**Jobs**
1 - Name the section headings that appear in the forum post about the determinant under spin rotations.
2 - Pick up the forum post on the invariance of the determinant under spin rotations after its final sentence and continue it.

Invariance of the determinant under spin rotations

[ShayanJ]

Homework Statement

Show that the determinant of a $2 \times 2$ matrix $\vec\sigma \cdot \vec a$ is invariant under $\vec \sigma\cdot \vec a \rightarrow \vec \sigma\cdot \vec a' \equiv \exp(\frac{i\vec \sigma \cdot \hat n \phi}{2})\vec \sigma\cdot \vec a \exp(\frac{-i\vec \sigma \cdot \hat n \phi}{2})$.

Homework Equations

$\sigma_1=\left( \begin{array}{cc} 0 \ \ \ \ \ \ \ \ 1 \\ 1 \ \ \ \ \ \ \ \ 0 \end{array} \right)$
$\sigma_2=\left( \begin{array}{cc} 0 \ \ \ \ -i \\ i \ \ \ \ \ \ 0 \end{array} \right)$
$\sigma_3=\left( \begin{array}{cc} 1 \ \ \ \ \ \ \ \ 0 \\ 0 \ \ \ \ -1 \end{array} \right)$

$\exp(\frac{\pm i\vec \sigma \cdot \hat n \phi}{2})=\cos{(\frac \phi 2)}\pm i(\vec\sigma \cdot \hat n)\sin{(\frac \phi 2)}$

The Attempt at a Solution

I tried to do it by matrix multiplication but the calculations turned out to be so much tedious that I thought there should be a better way. If this is the only way, just tell me. Otherwise just point to the right direction. Any other hint is welcome too.

**Data lines**
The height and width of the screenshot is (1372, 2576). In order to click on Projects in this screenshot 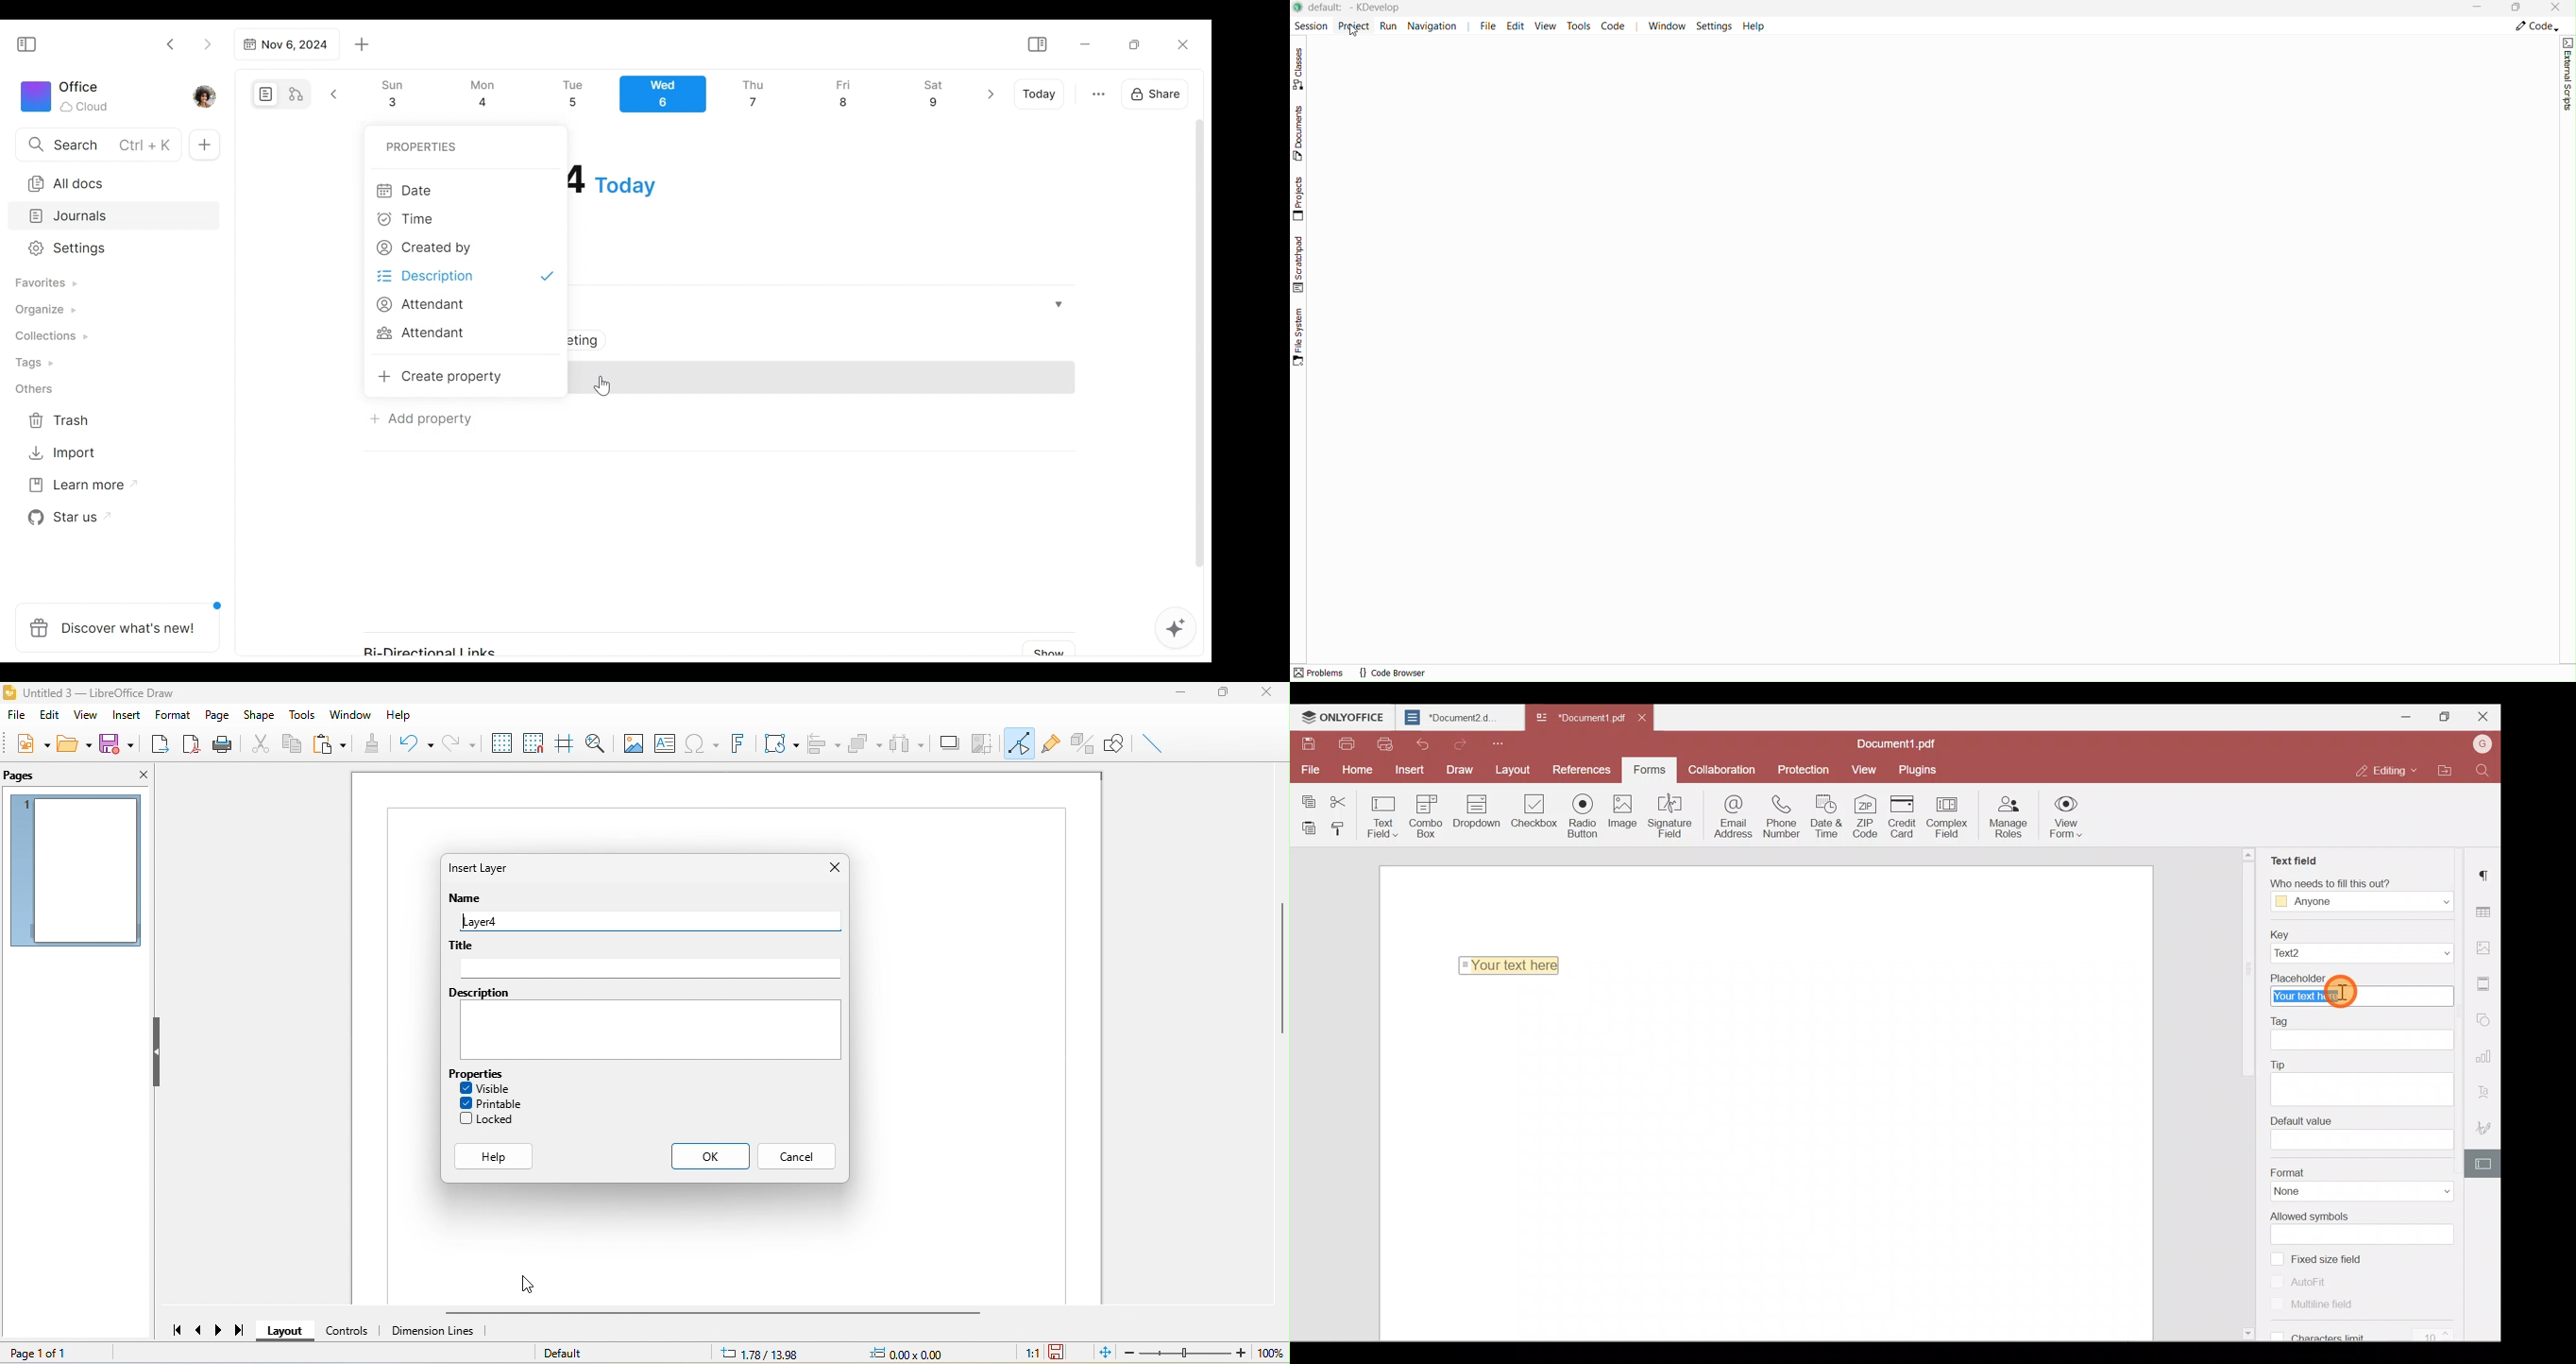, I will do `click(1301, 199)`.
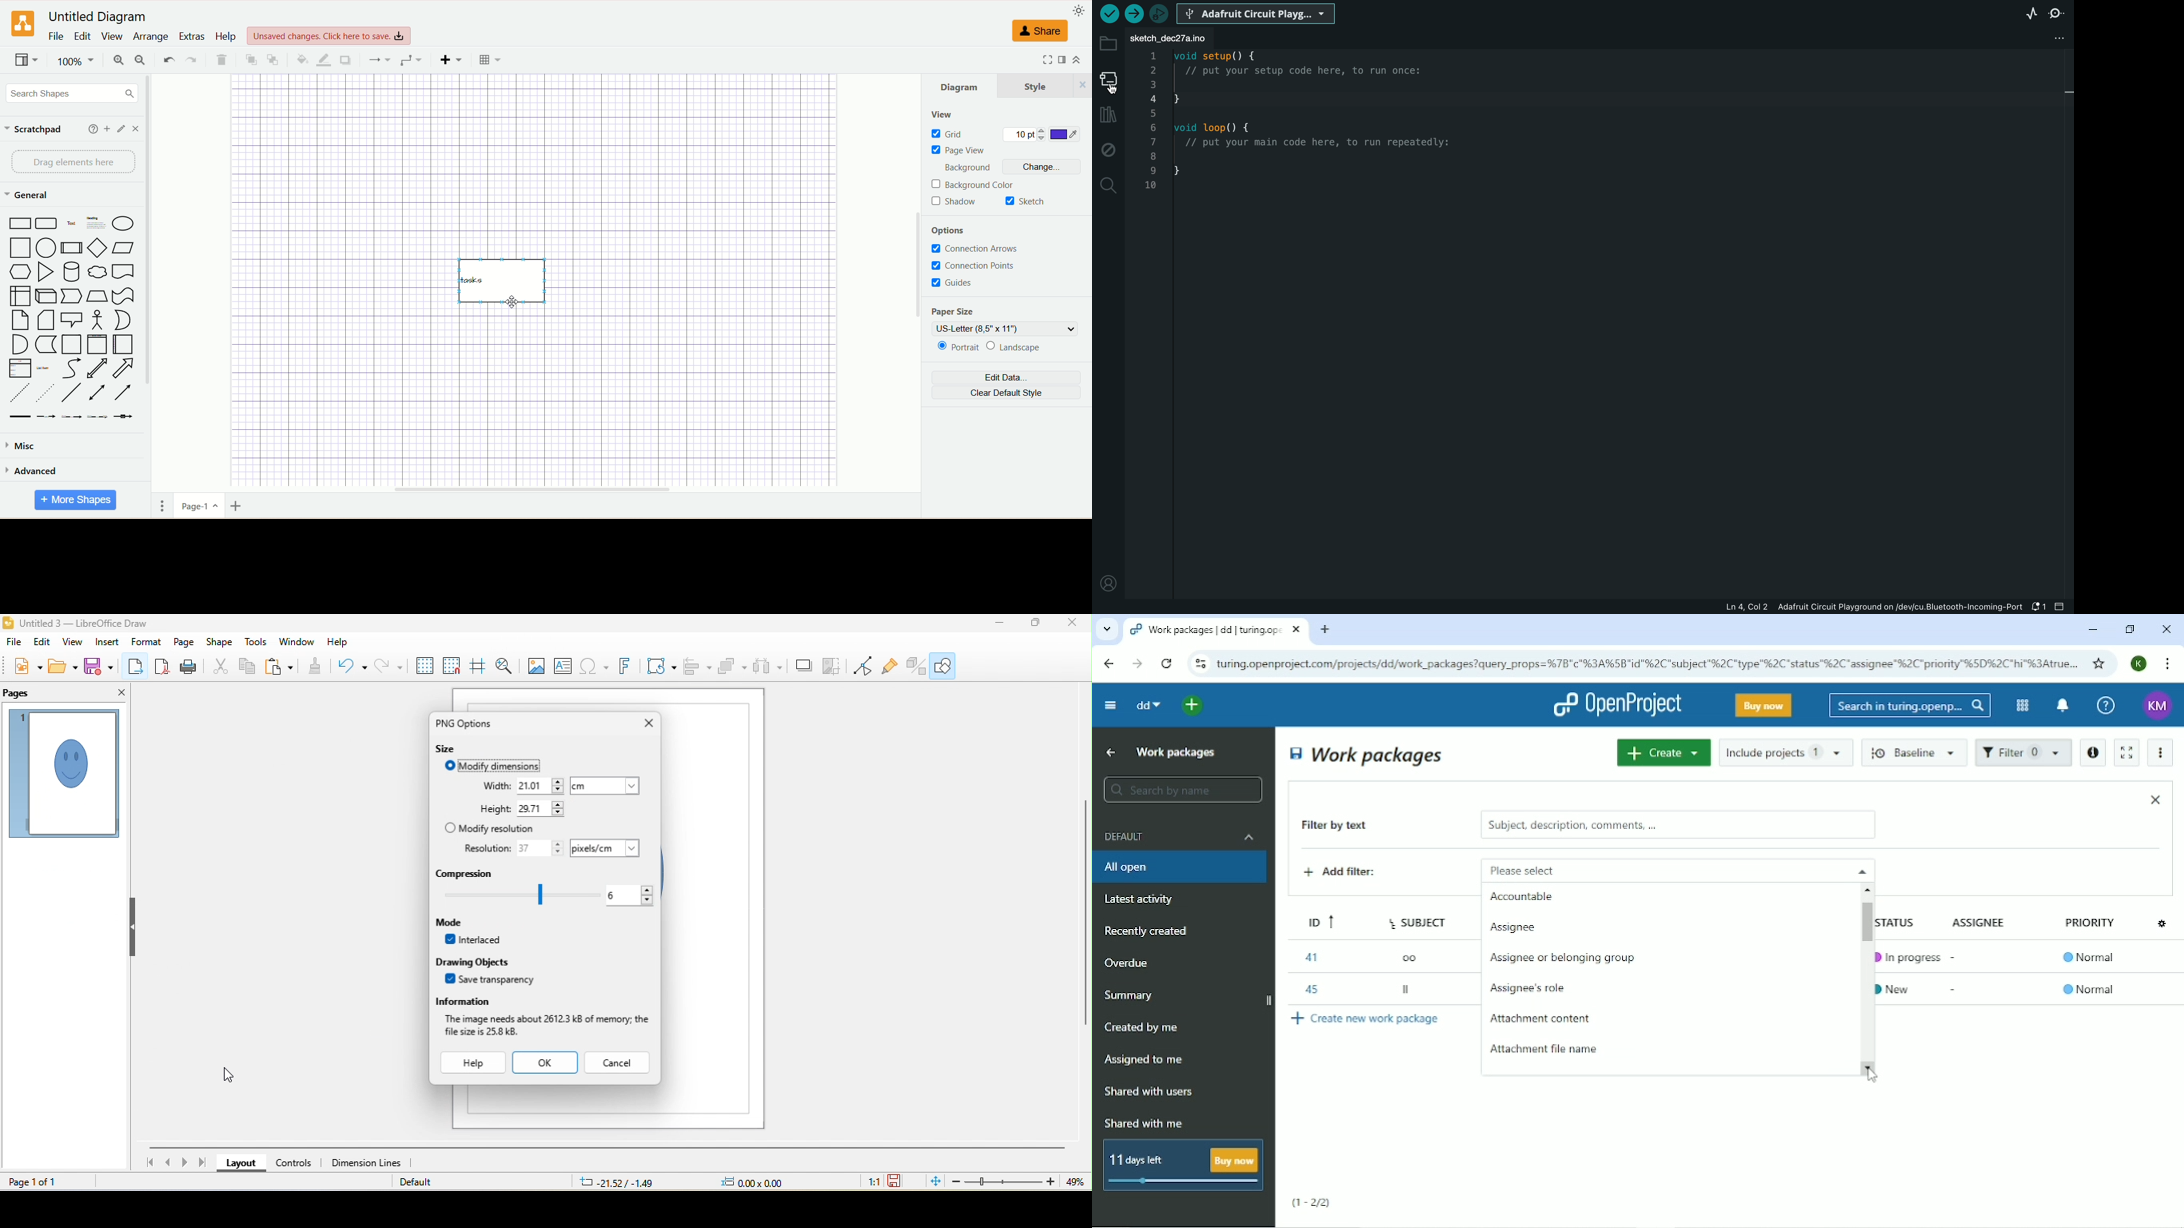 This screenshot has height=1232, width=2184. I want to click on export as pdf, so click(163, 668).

**Answer list**
1 -
Homework Statement
Homework Equations
The Attempt at a Solution

2 -
Thanks

 

[fzero]

You should be able to use the commutation relation for the Pauli matrices $[\sigma_i , \sigma_j ] = 2 i \epsilon_{ijk} \sigma_k$ (sum over $k$ assumed) rather than actually write out explicit matrix products.

 

[ShayanJ]

I used the properties of Pauli matrices and got the following:

$\cos^2 \frac \phi 2 \ (\vec \sigma \cdot \vec a)-i\sin \phi \left[(\vec a \times \hat n)\cdot \vec \sigma \right]+\sin^2\frac \phi 2 \left[(\vec \sigma \cdot \hat n)(\vec a \cdot \hat n )+i \vec a \cdot \vec \sigma- i(\hat n \cdot \vec \sigma)(\vec a \cdot \hat n)\right]$

But I don't know how to proceed!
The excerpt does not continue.